1. 請求原因1(一)記載の事実は知らない。同(二)記載の事実は否認する。同(三)記載の事実については、佐藤に関する部分は知らず、被告秀雄に関する部分は否認する。同(四)記載の事実は不知。同(五)記載の事実のうち被告秀雄に関する部分は否認し、その余は知らない。

2. 同2(一)記載の事実は認める。同(二)記載の事実のうち、本件贈与の結果、原告が被告秀雄に対する本件債権の満足を完全には受け得なくなつたことは認めるが、被告秀雄がこのことを知つていたとの点は否認する。

被告秀雄に詐害の意思はなかつた。
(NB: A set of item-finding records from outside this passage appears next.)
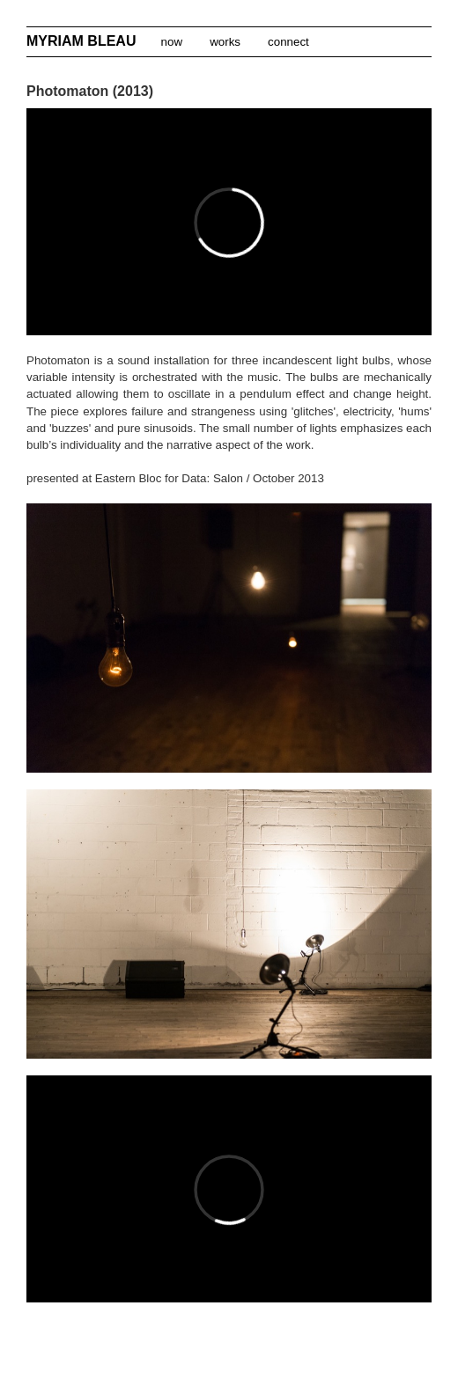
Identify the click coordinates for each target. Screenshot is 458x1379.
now (172, 41)
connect (288, 41)
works (224, 41)
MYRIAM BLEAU (83, 40)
被告秀雄は、昭和五五年五月一日、農業者年金の受給資格を得るため、所有農地全部を後継者である被告常寿に贈与しようとしたが、当時、本件農地を含む区域で土地改良事業が施行中であつたため、仙南村役場の担当係員から、事業終結まで贈与は見合わせるようにとの指導を受けた。そこで被告秀雄は、とりあえず被告常寿と使用貸借契約を締結し、土地改良事業の完了に伴い、当初の予定どおり被告常寿に本件農地を贈与したものである。なお、土地改良事業施行に伴う換地処分の登記は昭和五八年五月一八日にされているけれども、本件贈与の農業委員会に対する許可申請日は昭和六〇年一一月一八日である。この点については、被告秀雄と仙南村土地改良区との間に、昭和五七年以来減歩率等をめぐる紛争が係属し、それが最終的に結着したのが昭和六〇年八月頃であつた。そのため贈与手続が遷延したものにすぎない。

三、抗弁

本件農地の贈与を受けた当時、被告常寿は、これにより被告秀雄の債権者が損害を被ることを知らなかつた。
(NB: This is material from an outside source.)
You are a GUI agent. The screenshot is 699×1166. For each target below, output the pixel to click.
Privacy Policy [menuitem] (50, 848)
被告常寿と被告秀雄との間では、既に昭和五五年当時から本件農地の贈与が予定されており、土地改良事業との関係でこれが遷延したものであつて、この間の事情は前述したとおりである。

四、抗弁に対する認否

否認する。

被告常寿において、被告秀雄が原告に対し、佐藤に関する連帯保証債務を負つていることを知つていたことは、原告の担当職員が三回も被告秀雄方を訪問して事後処理を協議しているところ、被告常寿は被告秀雄と同居していること、被告常寿も佐藤を知つていること、からして明らかである。

第三、証拠〈略〉

理由

一1. 被告秀雄作成部分については当事者間に争いがなく、その余の部分については証人高橋隆次の証言により真正に成立したと認める昭和六一年(ワ)第一三六号事件甲第一号証(以下、書証はすべて昭和六一年(ワ)第一三六号事件のものである。)によれば、請求原因1(一)(二)記載の事実を認めることができる。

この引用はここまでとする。